Prompt >>
Repeat exactly, and only, the lines from the one containing "Open the linked Bestelling 14967 arrow button" through the end of the records.

*** Opening of Task inputs ***

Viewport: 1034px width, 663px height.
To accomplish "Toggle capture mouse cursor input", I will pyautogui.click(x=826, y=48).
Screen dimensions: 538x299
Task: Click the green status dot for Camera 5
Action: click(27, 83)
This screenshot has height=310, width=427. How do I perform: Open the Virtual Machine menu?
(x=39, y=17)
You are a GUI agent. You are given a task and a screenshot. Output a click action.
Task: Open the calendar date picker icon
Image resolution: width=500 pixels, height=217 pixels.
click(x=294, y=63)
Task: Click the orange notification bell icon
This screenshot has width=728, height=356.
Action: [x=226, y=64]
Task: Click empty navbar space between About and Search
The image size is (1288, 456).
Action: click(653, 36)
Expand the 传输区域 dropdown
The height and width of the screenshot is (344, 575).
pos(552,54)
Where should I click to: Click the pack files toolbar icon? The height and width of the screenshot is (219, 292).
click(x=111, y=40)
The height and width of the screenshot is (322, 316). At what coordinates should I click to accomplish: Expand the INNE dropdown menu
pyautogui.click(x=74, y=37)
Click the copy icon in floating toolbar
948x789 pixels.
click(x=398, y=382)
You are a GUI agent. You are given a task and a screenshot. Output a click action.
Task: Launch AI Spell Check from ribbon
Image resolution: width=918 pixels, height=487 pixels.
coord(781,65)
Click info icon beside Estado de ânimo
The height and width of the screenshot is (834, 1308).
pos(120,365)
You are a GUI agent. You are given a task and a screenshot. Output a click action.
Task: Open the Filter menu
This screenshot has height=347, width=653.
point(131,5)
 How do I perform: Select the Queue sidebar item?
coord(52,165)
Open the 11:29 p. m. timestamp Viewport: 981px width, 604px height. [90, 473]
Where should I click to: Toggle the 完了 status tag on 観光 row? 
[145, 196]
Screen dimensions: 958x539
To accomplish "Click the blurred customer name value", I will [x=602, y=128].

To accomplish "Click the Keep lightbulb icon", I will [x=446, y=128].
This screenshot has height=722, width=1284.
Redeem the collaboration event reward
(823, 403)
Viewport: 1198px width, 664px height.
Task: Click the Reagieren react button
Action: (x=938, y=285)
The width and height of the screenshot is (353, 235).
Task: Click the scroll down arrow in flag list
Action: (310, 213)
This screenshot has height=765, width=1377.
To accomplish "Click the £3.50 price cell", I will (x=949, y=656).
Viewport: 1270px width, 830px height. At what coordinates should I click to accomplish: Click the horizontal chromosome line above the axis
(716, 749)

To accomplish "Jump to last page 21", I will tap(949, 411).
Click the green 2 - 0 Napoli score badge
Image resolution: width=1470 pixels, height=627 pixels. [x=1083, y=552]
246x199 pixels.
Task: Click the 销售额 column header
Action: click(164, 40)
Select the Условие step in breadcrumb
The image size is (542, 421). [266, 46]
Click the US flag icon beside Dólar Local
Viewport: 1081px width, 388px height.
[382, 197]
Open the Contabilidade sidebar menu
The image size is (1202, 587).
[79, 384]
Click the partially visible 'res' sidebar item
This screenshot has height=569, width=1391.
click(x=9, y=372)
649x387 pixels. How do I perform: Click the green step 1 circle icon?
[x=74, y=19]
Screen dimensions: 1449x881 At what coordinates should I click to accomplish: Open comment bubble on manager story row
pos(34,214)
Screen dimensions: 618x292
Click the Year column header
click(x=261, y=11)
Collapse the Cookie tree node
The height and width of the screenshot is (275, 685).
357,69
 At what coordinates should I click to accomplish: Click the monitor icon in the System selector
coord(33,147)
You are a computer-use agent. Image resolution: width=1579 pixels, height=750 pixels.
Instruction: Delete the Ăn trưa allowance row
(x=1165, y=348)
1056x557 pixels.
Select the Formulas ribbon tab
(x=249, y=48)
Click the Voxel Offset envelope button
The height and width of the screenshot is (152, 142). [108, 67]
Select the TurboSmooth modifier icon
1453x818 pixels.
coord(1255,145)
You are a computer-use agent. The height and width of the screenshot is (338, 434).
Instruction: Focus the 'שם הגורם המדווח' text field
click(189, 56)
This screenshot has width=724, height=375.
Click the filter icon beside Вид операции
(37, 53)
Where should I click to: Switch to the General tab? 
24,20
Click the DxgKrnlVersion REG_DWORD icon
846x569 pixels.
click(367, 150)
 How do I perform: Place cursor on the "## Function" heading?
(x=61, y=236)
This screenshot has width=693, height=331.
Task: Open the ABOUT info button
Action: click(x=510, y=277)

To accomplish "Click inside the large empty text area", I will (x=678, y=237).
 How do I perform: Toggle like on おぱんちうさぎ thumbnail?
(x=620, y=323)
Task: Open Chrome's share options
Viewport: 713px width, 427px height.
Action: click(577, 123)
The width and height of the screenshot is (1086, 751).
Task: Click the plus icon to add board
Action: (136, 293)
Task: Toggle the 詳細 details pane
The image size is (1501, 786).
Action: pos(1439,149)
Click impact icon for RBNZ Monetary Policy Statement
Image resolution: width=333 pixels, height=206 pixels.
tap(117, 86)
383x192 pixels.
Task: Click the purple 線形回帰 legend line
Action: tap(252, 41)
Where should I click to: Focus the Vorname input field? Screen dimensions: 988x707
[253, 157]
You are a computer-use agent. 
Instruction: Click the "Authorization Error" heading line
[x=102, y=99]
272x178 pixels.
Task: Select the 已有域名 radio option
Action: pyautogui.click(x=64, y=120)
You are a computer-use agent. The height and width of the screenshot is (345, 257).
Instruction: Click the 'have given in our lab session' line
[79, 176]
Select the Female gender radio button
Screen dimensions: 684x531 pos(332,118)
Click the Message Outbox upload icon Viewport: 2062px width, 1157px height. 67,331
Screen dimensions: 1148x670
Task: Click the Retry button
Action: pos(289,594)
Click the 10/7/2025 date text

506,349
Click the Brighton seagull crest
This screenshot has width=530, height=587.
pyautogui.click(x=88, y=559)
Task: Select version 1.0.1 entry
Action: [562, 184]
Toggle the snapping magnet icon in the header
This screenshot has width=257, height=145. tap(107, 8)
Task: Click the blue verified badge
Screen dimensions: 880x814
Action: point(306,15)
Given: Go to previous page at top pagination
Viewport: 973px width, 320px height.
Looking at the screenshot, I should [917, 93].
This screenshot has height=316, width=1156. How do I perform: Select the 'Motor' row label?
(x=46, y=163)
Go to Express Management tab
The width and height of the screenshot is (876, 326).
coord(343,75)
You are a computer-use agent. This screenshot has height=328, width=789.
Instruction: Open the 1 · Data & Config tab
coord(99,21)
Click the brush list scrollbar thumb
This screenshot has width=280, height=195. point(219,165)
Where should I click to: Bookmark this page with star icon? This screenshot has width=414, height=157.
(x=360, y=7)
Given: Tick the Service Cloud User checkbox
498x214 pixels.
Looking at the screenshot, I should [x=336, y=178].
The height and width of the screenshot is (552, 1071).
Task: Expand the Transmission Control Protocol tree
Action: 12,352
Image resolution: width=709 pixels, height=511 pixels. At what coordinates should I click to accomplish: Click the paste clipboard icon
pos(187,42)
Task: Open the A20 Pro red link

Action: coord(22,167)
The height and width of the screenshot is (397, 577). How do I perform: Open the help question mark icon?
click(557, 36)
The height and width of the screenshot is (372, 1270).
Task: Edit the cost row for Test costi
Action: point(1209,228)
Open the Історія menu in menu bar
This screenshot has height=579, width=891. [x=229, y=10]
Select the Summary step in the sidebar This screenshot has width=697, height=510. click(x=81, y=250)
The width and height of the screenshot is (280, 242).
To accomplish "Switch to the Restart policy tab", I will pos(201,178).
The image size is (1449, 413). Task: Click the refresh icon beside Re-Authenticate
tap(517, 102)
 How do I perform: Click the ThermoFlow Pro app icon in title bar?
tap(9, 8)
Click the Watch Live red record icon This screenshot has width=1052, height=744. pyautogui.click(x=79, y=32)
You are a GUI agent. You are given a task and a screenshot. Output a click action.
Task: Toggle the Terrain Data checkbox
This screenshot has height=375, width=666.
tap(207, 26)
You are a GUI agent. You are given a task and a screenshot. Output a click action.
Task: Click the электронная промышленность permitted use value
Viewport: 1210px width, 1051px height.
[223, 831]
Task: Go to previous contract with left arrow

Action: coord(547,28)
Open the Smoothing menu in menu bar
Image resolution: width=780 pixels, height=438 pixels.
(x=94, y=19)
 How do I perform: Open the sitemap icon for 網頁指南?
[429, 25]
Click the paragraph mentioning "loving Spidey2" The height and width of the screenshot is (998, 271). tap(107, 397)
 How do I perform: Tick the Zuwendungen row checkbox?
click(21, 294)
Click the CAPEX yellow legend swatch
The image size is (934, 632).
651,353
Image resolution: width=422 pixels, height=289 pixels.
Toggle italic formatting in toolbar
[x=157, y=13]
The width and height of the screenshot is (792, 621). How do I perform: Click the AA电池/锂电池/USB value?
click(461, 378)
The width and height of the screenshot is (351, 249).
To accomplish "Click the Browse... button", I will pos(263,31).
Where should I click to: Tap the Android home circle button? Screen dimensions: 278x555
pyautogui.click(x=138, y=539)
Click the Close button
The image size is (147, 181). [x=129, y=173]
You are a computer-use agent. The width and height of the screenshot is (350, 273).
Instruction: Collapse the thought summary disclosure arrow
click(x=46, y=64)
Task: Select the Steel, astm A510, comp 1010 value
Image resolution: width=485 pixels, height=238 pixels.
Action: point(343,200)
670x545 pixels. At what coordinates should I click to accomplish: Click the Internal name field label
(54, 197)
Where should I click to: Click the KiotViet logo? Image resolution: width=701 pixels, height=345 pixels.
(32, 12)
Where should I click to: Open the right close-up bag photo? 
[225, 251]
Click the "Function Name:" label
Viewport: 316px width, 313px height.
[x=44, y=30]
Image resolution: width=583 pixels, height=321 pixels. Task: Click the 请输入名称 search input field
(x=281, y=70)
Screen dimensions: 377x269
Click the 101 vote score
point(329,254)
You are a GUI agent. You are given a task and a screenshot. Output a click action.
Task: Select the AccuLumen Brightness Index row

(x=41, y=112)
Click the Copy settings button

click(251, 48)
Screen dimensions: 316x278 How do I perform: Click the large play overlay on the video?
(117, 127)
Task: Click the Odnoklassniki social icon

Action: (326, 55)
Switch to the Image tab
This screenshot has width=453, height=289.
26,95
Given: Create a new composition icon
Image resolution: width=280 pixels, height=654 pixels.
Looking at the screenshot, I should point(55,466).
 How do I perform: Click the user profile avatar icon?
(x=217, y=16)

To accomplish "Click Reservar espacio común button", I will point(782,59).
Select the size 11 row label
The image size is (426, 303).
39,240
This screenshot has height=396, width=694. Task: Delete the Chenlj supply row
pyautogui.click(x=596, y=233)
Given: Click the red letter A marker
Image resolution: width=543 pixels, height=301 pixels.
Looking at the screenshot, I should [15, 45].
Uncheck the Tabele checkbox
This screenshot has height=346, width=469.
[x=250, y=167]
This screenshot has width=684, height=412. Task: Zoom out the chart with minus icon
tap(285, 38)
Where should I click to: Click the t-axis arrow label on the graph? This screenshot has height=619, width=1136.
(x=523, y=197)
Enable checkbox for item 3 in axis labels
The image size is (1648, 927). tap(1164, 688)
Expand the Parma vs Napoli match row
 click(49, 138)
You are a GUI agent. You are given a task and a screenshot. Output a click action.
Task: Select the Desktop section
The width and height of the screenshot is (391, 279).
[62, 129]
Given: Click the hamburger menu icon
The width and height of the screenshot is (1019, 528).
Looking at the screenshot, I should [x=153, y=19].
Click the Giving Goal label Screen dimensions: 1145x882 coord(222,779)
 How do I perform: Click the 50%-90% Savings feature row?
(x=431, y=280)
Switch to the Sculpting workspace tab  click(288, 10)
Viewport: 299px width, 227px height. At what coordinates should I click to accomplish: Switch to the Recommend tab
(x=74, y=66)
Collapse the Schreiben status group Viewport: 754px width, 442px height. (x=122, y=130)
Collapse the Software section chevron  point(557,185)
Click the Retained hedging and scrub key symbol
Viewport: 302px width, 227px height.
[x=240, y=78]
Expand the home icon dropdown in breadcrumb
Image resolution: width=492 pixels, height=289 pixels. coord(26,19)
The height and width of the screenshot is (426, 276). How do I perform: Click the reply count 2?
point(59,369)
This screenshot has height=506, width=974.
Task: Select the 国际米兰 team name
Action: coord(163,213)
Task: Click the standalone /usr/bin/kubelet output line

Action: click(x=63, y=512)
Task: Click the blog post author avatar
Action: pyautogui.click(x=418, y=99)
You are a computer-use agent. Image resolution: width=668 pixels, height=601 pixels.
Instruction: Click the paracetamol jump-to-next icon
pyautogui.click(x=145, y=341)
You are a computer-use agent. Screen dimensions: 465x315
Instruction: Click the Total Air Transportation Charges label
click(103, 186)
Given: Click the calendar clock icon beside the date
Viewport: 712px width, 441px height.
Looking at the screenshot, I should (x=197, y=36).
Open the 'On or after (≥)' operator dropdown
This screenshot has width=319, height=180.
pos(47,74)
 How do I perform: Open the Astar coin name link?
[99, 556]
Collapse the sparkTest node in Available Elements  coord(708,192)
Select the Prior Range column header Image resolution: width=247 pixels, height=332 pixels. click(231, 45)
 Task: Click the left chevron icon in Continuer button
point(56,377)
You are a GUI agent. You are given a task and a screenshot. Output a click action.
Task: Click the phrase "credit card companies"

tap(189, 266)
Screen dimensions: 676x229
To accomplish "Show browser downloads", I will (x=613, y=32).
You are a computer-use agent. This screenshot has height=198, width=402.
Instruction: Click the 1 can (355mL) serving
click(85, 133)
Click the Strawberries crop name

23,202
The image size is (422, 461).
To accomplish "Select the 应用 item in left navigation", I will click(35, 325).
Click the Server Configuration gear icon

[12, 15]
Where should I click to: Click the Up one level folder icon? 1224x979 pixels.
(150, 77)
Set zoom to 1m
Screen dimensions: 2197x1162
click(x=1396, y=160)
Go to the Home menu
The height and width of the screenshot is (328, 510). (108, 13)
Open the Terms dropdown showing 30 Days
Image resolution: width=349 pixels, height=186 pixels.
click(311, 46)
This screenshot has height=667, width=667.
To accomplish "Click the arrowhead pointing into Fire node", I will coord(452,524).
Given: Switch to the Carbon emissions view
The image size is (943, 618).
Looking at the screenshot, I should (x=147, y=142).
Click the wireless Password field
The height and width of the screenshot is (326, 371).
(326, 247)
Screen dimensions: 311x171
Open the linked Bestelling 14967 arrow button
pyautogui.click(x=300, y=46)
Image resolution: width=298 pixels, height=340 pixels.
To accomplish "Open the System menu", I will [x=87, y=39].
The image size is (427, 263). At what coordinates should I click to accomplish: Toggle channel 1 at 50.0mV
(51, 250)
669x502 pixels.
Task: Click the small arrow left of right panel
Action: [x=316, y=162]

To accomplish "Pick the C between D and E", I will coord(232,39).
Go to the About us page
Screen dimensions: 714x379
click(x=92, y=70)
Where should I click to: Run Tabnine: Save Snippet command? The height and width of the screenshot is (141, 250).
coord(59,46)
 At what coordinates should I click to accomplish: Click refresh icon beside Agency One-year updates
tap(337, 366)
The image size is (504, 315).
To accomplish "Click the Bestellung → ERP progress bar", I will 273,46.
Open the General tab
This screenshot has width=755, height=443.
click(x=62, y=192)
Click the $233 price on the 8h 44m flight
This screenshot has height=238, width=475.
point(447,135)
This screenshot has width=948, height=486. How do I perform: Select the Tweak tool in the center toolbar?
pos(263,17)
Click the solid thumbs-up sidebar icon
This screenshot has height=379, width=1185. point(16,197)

*** Close of Task inputs ***

Solved problem >>
Open the linked Bestelling 14967 arrow button
pyautogui.click(x=300, y=46)
Image resolution: width=298 pixels, height=340 pixels.
To accomplish "Open the System menu", I will [x=87, y=39].
The image size is (427, 263). At what coordinates should I click to accomplish: Toggle channel 1 at 50.0mV
(51, 250)
669x502 pixels.
Task: Click the small arrow left of right panel
Action: [x=316, y=162]

To accomplish "Pick the C between D and E", I will coord(232,39).
Go to the About us page
Screen dimensions: 714x379
click(x=92, y=70)
Where should I click to: Run Tabnine: Save Snippet command? The height and width of the screenshot is (141, 250).
coord(59,46)
 At what coordinates should I click to accomplish: Click refresh icon beside Agency One-year updates
tap(337, 366)
The image size is (504, 315).
To accomplish "Click the Bestellung → ERP progress bar", I will 273,46.
Open the General tab
This screenshot has width=755, height=443.
click(x=62, y=192)
Click the $233 price on the 8h 44m flight
This screenshot has height=238, width=475.
point(447,135)
This screenshot has width=948, height=486. How do I perform: Select the Tweak tool in the center toolbar?
pos(263,17)
Click the solid thumbs-up sidebar icon
This screenshot has height=379, width=1185. point(16,197)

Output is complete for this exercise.